VINFAST’S RISE AND FALL 

Touting itself as “Vietnam’s first global automotive manufacturer,” VinFast made a splash with its global debut back in 2023. The automaker immediately launched with a 7-car line-up and charging network in Vietnam. To add to its speedy debut, the company broke ground with its first factory in Haiphong within 2 years of its domestic launch in 2019. Since then, VinFast has employed an aggressive globalised approach.  

VinFast found initial success within its homeland. Just this October, the EV start-up announced sales of 11,000 units sold, beating Toyota’s 8,736 units sold. Within 2024 so far, VinFast claims over 51,000 units sold overall.  

While it dominates local EV sales in Vietnam, the company did not find the same success with its ventures abroad, particularly in the USA. The VF8 model, for example, has incurred a reputation for being “The Worst Reviewed Car in America.” Due to malfunctions with its basic features, US critics and customers alike gave the VF8 scathing reviews. A writer for Motortrend wrote, “[…] I’d be embarrassed to look a customer in the eye when handing over the keys to this vehicle.”  

Despite this, VinFast’s global ambitions continued. Due to the pandemic, however, the company halted ongoing operations in Melbourne and exited Australia entirely in 2021. Interestingly, several of its models were designed and engineered in the country. Though they have abandoned shop in Australia, VinFast has already expanded its line-up into right-hand drives to accommodate its upcoming debut UK market. The fast-growing company has also reached shores in other continents such as Europe and Southeast Asia. With an assembly plant in Indonesia and a newly-launched presence in the Philippines, VinFast is an improvement for Southeast Asia’s race towards EV adoption.  

Though its initial performance was strong, the company saw huge losses last 2023. They reported financial losses of AUD 3.1 billion and the closing of its manufacturing plant in North Carolina, USA. Since its debut, VinFast has not yet reached its break-even point. 
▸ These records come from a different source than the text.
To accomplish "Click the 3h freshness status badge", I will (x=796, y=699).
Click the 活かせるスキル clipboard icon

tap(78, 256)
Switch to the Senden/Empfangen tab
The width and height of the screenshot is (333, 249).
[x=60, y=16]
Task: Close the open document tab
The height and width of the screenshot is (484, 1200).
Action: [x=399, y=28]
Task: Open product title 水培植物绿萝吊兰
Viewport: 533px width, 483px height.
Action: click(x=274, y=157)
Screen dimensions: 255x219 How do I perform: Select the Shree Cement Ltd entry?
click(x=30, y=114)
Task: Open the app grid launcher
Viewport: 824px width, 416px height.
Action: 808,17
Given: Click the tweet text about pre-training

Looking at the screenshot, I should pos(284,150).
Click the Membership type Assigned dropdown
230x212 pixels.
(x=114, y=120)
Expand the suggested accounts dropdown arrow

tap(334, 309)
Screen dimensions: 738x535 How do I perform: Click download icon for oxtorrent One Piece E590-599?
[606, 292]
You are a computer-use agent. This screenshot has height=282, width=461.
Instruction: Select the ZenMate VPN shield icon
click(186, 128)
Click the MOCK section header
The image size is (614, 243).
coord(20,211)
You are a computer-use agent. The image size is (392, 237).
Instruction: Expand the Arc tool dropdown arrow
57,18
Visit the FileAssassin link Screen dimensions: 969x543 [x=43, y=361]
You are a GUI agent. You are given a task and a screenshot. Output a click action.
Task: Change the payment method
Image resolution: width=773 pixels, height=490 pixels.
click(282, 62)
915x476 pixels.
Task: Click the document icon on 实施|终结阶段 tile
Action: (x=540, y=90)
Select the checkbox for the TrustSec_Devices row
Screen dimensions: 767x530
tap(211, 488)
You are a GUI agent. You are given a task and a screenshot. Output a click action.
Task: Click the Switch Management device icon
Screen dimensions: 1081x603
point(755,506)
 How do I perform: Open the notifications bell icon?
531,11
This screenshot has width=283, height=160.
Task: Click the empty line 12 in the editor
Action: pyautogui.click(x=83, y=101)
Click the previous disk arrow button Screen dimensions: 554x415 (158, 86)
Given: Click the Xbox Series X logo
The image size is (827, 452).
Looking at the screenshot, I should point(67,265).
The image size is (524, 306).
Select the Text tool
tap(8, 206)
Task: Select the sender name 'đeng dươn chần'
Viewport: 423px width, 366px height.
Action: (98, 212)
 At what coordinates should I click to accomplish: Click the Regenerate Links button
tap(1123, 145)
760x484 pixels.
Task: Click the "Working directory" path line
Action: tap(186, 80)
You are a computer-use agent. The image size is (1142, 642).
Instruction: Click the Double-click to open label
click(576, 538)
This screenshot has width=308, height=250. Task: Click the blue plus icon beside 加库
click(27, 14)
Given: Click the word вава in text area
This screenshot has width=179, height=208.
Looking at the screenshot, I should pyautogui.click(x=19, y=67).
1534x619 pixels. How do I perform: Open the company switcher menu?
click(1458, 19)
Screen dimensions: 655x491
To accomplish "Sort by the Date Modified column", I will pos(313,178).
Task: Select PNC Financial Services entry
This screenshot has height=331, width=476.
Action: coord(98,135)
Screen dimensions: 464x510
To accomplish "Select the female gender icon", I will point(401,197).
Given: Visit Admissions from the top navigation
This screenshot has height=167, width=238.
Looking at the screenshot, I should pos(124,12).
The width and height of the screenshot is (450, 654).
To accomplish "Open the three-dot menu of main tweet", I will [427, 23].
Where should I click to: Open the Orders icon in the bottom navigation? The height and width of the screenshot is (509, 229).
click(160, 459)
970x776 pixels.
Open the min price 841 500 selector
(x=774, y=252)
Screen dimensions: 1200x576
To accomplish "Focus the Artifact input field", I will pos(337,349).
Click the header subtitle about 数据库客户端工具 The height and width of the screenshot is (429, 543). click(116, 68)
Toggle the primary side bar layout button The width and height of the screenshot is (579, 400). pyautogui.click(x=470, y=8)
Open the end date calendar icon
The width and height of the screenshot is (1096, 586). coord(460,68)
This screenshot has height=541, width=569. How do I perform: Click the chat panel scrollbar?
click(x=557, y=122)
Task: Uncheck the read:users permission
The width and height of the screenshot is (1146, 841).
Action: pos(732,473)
In its missteps, VinFast’s debut stock price on NASDAQ of USD 10 just recently fell to an astonishing price of USD 3.89. 

FINANCIAL SUPPORT 

VinFast’s parent company, Vingroup, is set to inject a loan of AUD 21.71 billion into the auto maker’s funds. To add to this, the group is set to convert Vingroup’s pending loans into dividend-entitled preferred shares. “Vingroup aims to alleviate short-term financial pressure on the electric vehicle maker,” said the company in a released statement. However, the parent company noted that this loan will only be accessed if VinFast fails to achieve their financial goals. 

Vingroup’s vice chairman and CEO Nguyen Viet Quang is adamant on the group’s involvement in its EV subsidiary. “Vingroup will continue to invest significantly in VinFast. […] Our goal is to solidify VinFast’s market leadership in Vietnam and contribute to the global shift towards electric mobility,” he said in a press release.  

Vingroup founder and chairman Pham Nhat Vuong is also set to provide VinFast additional funding, separate from the company group’s investment. One of Vietnam’s top billionaires, Vuong himself plans to add AUD 3 billion towards VinFast. Vuong’s representative claims that “The newly secured funding source provides VinFast with the necessary financial resources to achieve sustainable growth without relying on external capital.” 

While VinFast receives additional funding from multiple sources, the company’s year-end looks promising. The company will continue to work towards its goal of producing 100,000 EV units by the end of 2024.